Inoltre, i candidati saranno avvertiti, ricordiamo ancora una volta, almeno 20 giorni prima della data prevista, attraverso l’indirizzo di posta elettronica indicato nella domanda. I calendari saranno anche pubblicati sui siti degli uffici scolastici regionali
Le tracce da estrarre saranno predisposte dalla commissione in numero pari a tre volte quello dei candidati previsti.
Ciascun candidato estrae la traccia su cui svolgere la prova 24 ore prima dell’orario programmato. Le tracce estratte sono escluse dai successivi sorteggi.
Come sarà la prova orale
La prova orale avrà una durata non superiore a 45 minuti
La prova orale consiste in una lezione simulata e nell’esplicitazione delle scelte didattiche e metodologiche in relazione ai contenuti disciplinari e al contesto scolastico indicati dalla commissione.

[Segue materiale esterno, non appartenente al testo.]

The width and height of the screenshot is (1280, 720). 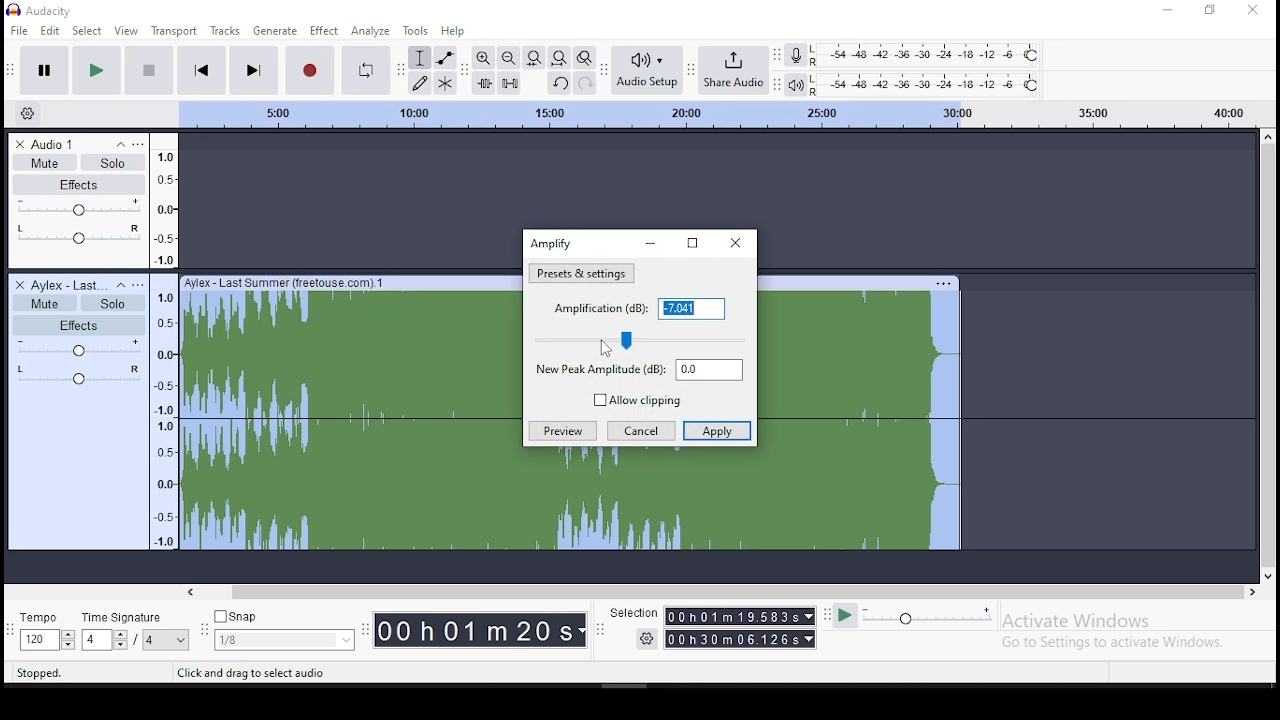 I want to click on minimize, so click(x=647, y=243).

La prova orale valuta anche la capacità di comprensione e conversazione nella lingua straniera prescelta dal candidato almeno al livello B2 del Quadro Comune Europeo di Riferimento per le lingue
Per le classi di concorso incluse negli ambiti disciplinari verticali definiti con il DM 93/16 (AD01: A001, A017 – AD02: A048, A049 – AD03: A029, A030 – AD04: A012, A022 – AD05 [per ogni lingua]: A024, A025), la prova è unica per entrambe le classi di concorso, anche se le graduatorie saranno distinte per ogni classe di concorso. Pertanto la traccia potrebbe riferirsi ai contenuti di entrambe le classi di concorso incluse nell’ambito.
Punteggio della prova orale
Alla prova orale è assegnato un punteggio massimo di 40 punti: non è previsto un punteggio minimo. Alla capacità di comprensione e conversazione nella lingua straniera sono assegnati massimo 3 punti dei 40. Alle competenze sull’utilizzo delle tecnologie dell’informazione e della comunicazione sono assegnati massimo 3 punti dei 40.
Le domande
Il numero maggiore di candidati proviene dal Sud (23.476), seguito dal Nord (17.036) e dal Centro (9.389). La regione con il maggior numero di domande (si veda la tabella sotto) è la Campania (7.352 istanze inoltrate), seguono Lombardia (7.161), Sicilia (6.340), Lazio (4.797). Hanno presentato domanda soprattutto candidate donne:sono 34.020.
L’età media di chi ha fatto domanda di partecipazione è 43 anni. Ricordiamo che potevano presentare istanza anche le e i docenti già di ruolo: di questa categoria ne sono pervenute 10.404.
Inoltre, la maggior parte delle domande proviene da insegnanti specializzati sul sostegno nella scuola di II grado e abilitati in Italiano, Storia, Geografia nella scuola secondaria di I grado. A seguire abilitati in discipline letterarie negli istituti di istruzione secondaria di II grado e scienze giuridico-economiche.